Gu-Ga 1989
Directed by Villen Novak, *Gu-Ga (1989)* plunges viewers into the brutal realities faced by Soviet soldiers consigned to a punishment battalion during World War II.
Director: Villen Novak
Cast








Frequently Asked Questions
What is Gu-Ga (1989) about?
*Gu-Ga* follows the desperate lives of Soviet soldiers condemned to a punishment battalion during WWII, where survival is punishment enough. These outcasts navigate a daily death sentence, where a month could feel like a lifetime. The film strips away war's glamour to reveal the cost of survival in the face of systemic abandonment.
Who directed Gu-Ga?
Villen Novak directed *Gu-Ga (1989)*, delivering a stark, unflinching portrayal of Soviet military justice in wartime.
Who stars in Gu-Ga?
The film stars Aleksei Volkov, Andrei Tolubeyev, Vera Sotnikova, Oleksiy Horbunov, and Vladimir Nosik as the doomed soldiers navigating moral and physical peril.
Is Gu-Ga (1989) worth watching?
While unrated on IMDb, *Gu-Ga* offers a visceral, thematically rich war drama that stands out for its brutal honesty. Fans of historical realism and anti-war narratives will find it compelling, though it's not for those seeking uplifting cinema. Its atmosphere alone makes it memorable.
How long is Gu-Ga?
The film runs for 133 minutes, a runtime that underscores its unrelenting tension and emotional weight.
About Gu-Ga (1989) — Soviet punishment battalion's brutal reckoning in WWII
Directed by Villen Novak, *Gu-Ga (1989)* plunges viewers into the brutal realities faced by Soviet soldiers consigned to a punishment battalion during World War II. Far from the front lines of glory, these men—stripped of their ranks and dignity—serve a sentence where a single month behind the wire is counted as a decade behind bars. The film strips away the romanticism of war, replacing it with raw survival, moral reckoning, and the unbreakable instinct to endure. Through stark visuals and relentless tension, Novak crafts a war drama that lingers like a battlefield scar, probing the extremes of human resilience and sacrifice.
The story unfolds in a claustrophobic atmosphere of mistrust and despair, where every misstep could mean a bullet or a burial.
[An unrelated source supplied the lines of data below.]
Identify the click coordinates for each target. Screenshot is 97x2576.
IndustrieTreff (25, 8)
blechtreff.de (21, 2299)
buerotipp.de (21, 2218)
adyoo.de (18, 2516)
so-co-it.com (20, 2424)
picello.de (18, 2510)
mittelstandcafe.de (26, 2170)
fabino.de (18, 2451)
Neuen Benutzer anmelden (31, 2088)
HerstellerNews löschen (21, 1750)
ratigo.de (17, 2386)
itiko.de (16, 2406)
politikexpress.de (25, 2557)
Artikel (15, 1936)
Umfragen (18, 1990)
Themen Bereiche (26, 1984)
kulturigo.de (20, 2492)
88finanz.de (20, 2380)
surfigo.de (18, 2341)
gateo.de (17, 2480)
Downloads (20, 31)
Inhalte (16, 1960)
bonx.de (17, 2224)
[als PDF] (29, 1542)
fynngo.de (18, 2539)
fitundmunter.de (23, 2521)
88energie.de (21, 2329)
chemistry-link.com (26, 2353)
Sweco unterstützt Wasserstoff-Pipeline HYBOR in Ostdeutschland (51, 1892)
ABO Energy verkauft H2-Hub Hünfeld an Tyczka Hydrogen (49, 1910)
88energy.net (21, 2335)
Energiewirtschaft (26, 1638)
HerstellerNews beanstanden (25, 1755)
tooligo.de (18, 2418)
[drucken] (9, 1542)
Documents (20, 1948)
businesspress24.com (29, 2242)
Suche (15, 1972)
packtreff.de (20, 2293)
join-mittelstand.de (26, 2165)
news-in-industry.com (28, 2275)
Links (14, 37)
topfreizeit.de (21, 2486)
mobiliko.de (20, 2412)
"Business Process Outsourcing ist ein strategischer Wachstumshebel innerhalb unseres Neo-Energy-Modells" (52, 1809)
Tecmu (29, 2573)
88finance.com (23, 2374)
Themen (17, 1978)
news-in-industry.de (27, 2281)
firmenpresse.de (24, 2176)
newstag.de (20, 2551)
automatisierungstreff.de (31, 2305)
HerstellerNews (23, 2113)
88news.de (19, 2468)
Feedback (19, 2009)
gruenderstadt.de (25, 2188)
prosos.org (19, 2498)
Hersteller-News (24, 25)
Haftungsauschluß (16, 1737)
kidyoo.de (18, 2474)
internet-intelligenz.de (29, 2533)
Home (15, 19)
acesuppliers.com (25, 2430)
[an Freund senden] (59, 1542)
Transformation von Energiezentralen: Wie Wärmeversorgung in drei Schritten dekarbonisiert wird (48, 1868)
With a cast led by Aleksei Volkov, Andrei Tolubeyev, and Vera Sotnikova, *Gu-Ga* eschews heroes in favor of flawed, fear-stricken men clinging to a thread of humanity. The action unfolds with punishing realism, cutting through propaganda to expose the cost paid by those society deemed expendable. It's a harrowing meditation on war's injustice—and the fragile threads that keep the soul intact in the face of annihilation.